1. Formalization and Problem Setup

The prompt optimization problem is formulated by treating a natural language prompt $p$ (the meta-instruction to the LLM) as the parameter to be optimized. Given a labeled training set $D = \{(x_i, y_i)\}_{i=1}^N$ , each input $x_i$ is concatenated with the current prompt $p$ , and processed by the LLM to produce a prediction $\hat{y}$ . Task performance is measured by a metric $\mathrm{Perf}(\hat{y}, y)$ , commonly accuracy. The objective is:

$p^* = \arg\max_{p \in V^*} \mathbb{E}_{(x, y) \sim D}[\mathrm{Perf}(\mathrm{LLM}([p, x]), y)]$

Standard TGD employs minibatch-based iterative refinement, where the LLM analyzes prediction errors over a subset $B_t$ to generate a textual gradient $g_t$ , prompting updates to $p_t$ . TSGD-M enhances this process by aggregating all past prompts $\{p_0, \ldots, p_t\}$ in a momentum buffer, leveraging their history to inform the sampling procedure for the next prompt generation.

2. Momentum Sampling: Algorithmic Mechanics

TSGD-M adapts classic momentum-based SGD to the textual domain, where explicit vector parameters and learning rates are absent. The method implements an exponential moving average over prompt sources using a decay/momentum parameter $\alpha \in (0,1)$ :

The weight for each previous prompt $p_\tau$ is defined:

$w_\tau = \frac{\alpha^{t-\tau}}{\sum_{i=0}^t \alpha^{t-i}}$

At each token position $i$ while generating a candidate prompt, an index $\tau \in \{0, \ldots, t\}$ is sampled according to $P(\tau) = w_\tau$ , and the LLM’s next-token distribution is conditioned on $p_\tau$ (optionally using the associated feedback $g_\tau$ ):

$P(\mathrm{Token}_{i+1} \mid \mathrm{Token}_{1:i}, \{p_\tau\}_{\tau=0}^t) \propto \sum_{\tau=0}^t w_\tau\, P(\mathrm{Token}_{i+1} \mid \mathrm{Token}_{1:i}, p_\tau, [g_\tau])$

This approach is analogous to numerical momentum (for SGD), where recent prompts wield higher influence. Concretely, the candidate prompt is synthesized token-by-token via stochastic sampling from the weighted mixture of historical prompts.

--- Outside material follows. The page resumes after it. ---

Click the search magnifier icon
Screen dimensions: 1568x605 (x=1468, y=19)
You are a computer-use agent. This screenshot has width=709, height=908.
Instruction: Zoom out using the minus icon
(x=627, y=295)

3. Implementation and Pseudocode

A two-level update scheme is defined: standard Update and momentum-based Update-Mom. The method proceeds over $T$ iterations with each batch $B_t$ ; Update-Mom is invoked if use_mom is set.

High-Level TSGD-M Algorithm:

Input: LLM, initial prompt $p_0$ , data $D$ , batch size $m$ , iterations $T$ , coefficient $\alpha$ , candidates $k$ , max tokens $T_{max}$ , scoring function $S(\cdot)$ , refinement template $p_{refine}$ .
For $t = 0$ $t = 0$ to $T-1$ $T - 1$ :
1. Draw minibatch $B_t$ .
2. Compute outputs $\hat{y}$ .
3. If use_mom: $p_{t+1} \leftarrow \mathrm{Update\text{-}Mom}(\cdots)$ . Else: $p_{t+1} \leftarrow \mathrm{Update}(\cdots)$ .

Subroutine Update-Mom:

Compute weights $w_\tau$ over prompts.
For $k$ candidates, generate prompts by sampling $\tau$ and performing LLM token generation conditioned on $p_{refine}\,\Vert\,p_\tau\,[\Vert\,g_\tau]\,\Vert\,z$ .
Select the best candidate by $S(\cdot)$ .

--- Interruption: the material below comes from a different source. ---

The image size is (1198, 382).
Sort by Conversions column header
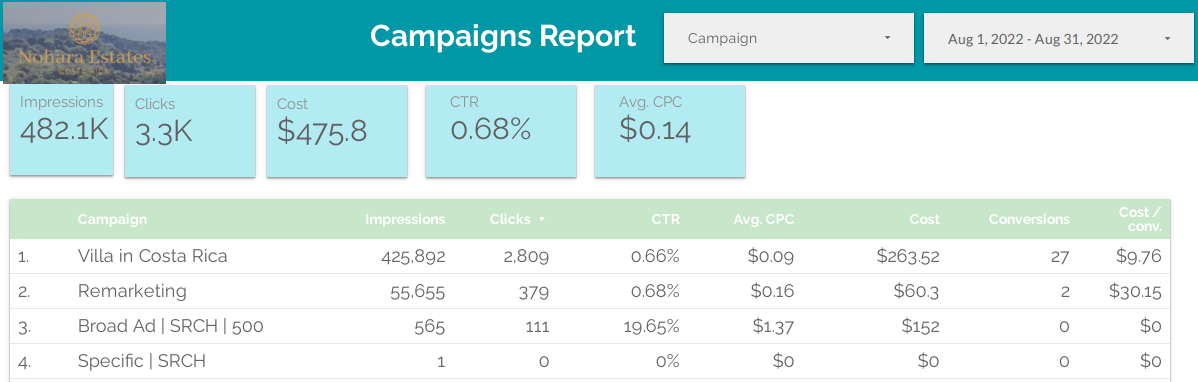[x=1029, y=219]
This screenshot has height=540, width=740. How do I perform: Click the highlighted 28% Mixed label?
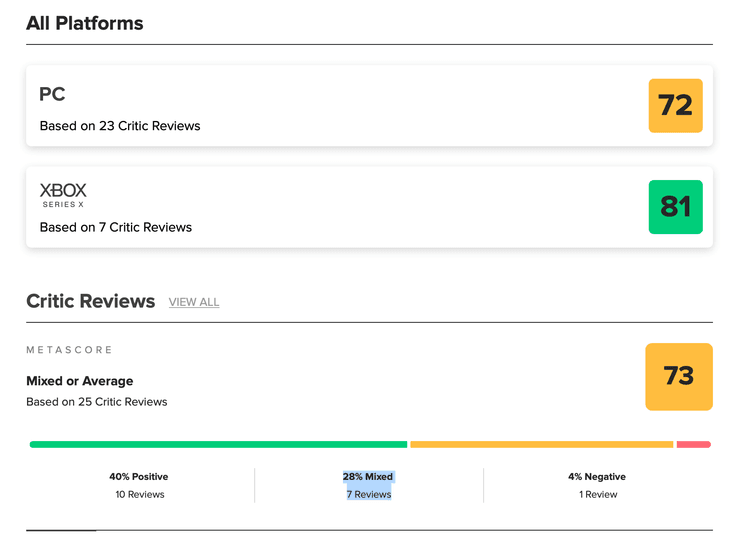tap(368, 477)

Empirically, generating in chunks (e.g., every 10 tokens) instead of strictly token-by-token preserves most momentum effects, a pragmatic adaptation for LLM APIs lacking fine-grained token control.

4. Computational Complexity and Memory

Each iteration requires:

$m$ forward passes (one per batch example).
$k \times T_{max}$ single-token generations.
Overhead $O(t + T_{max} + k)$ for weight computation and sampling.

Memory grows linearly with $t$ to store the prompt buffer ${p_\tau}_{\tau=0}^t$ ; in practical setups, the buffer remains small ( $t \lesssim 20$ ).

5. Hyperparameter Regimes and Tuning

The core hyperparameters include:

Momentum coefficient $\alpha$ in $\{0.0,\,0.3,\,0.6,\,0.9\}$ ; $\alpha \approx 0.6$ attains a balance between variance reduction and responsiveness.
Batch size $m \in [3, 25]$ ; $10 \leq m \leq 20$ preferred due to context limits.
Number of candidate prompts $k \approx 20$ .
Max prompt length $T_{max} \approx 100$ tokens; longer for tasks such as GSM8K.
Early stopping: Halt after 2 (conservative, $H_0$ ) or up to 5 (exploratory, $H_1$ ) iterations lacking improvement.
LLM temperature: 0.7 for $H_0$ ; 1.1 for $H_1$ .

These settings are chosen to moderate the variance–diversity tradeoff and model-context constraints.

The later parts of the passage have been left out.